California use to only allow a max of 7% increase a year on homeowners insurance… and only base premiums on past payouts on a property. Not anymore.
“California will let insurance companies consider climate change when setting their prices, the state’s chief regulator announced Thursday, a move aimed at preventing insurers from fleeing the state over fears of massive losses from wildfires and other natural disasters. The rule change could mean higher rates for homeowners who are already seeing dramatic increases. Eight insurance companies doing business in California have requested rate increases of at least 20% or higher this year, according to the California Department of Insurance,” AP news reported.

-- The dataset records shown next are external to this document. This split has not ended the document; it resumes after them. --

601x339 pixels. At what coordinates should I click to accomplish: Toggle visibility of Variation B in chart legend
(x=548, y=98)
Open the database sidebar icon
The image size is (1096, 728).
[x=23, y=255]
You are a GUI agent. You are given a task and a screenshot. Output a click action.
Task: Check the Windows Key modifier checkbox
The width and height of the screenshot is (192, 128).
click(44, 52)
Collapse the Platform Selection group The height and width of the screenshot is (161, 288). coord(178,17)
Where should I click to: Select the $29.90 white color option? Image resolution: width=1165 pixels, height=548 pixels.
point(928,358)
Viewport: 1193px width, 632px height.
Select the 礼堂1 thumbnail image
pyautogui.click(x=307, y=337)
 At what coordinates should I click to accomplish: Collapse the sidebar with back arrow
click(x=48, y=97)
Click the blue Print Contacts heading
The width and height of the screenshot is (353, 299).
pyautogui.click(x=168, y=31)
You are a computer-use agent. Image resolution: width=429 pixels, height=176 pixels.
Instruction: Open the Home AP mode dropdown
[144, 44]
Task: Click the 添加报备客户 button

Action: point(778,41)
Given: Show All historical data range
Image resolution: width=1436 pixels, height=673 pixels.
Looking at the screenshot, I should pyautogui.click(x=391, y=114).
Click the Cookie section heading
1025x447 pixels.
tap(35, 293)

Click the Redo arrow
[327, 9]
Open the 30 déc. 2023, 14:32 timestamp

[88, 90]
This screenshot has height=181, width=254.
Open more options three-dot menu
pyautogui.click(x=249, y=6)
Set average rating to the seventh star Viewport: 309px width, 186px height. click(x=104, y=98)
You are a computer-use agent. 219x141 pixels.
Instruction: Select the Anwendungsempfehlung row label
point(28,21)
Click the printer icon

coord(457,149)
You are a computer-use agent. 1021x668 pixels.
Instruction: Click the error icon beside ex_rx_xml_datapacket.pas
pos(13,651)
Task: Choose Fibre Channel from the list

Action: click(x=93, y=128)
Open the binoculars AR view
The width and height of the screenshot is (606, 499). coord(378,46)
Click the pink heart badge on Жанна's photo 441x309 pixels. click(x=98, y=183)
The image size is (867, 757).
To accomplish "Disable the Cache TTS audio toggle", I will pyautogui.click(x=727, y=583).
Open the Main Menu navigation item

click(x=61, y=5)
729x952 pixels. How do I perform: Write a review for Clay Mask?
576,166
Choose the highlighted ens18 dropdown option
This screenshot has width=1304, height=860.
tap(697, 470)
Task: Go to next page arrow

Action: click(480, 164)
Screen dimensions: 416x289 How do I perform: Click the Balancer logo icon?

“Modernizing our insurance market is not going to be easy or happen overnight. We are in really unchartered territory and we must make difficult choices when the world is changing rapidly.” California Insurance Commissioner Ricardo Lara said.
“Insurers have advanced a very powerful argument that the past is not as good a predictor of the future as it used to be,” said Amy Bach, executive director of United Policyholders. “I think the (Insurance) department did what it needed to do to try to restore a viable market. We don’t have a viable market right now in this state in a lot of areas.”
Florida and Louisiana already have a homeowners insurance crisis with companies fleeing the states. The 9th National Risk Assessment for Homeowners Insurance found 1/4 of all homes in the nation are underpriced for climate risk insurance.